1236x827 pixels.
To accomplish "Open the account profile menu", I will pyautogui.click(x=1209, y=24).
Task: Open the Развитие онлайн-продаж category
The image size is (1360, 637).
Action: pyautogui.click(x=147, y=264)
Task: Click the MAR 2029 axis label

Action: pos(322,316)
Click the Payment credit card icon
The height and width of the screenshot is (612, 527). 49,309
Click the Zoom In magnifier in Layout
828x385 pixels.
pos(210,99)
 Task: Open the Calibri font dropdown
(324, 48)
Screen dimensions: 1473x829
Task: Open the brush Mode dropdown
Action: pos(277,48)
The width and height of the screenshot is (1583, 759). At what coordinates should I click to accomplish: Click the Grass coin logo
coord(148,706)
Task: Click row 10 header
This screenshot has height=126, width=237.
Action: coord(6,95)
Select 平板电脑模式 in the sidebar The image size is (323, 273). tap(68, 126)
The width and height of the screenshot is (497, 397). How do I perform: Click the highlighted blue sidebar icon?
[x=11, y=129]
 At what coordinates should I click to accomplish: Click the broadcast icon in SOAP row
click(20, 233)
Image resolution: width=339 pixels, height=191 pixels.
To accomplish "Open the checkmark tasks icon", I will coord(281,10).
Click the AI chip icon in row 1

### Exercise objective
Copy every line in the records above that contains the string "width". Matching is case-sensitive.

### Output
The height and width of the screenshot is (612, 527). 49,309
The width and height of the screenshot is (1583, 759). At what coordinates should I click to accomplish: Click the Grass coin logo
This screenshot has height=126, width=237.
The width and height of the screenshot is (497, 397). How do I perform: Click the highlighted blue sidebar icon?
Image resolution: width=339 pixels, height=191 pixels.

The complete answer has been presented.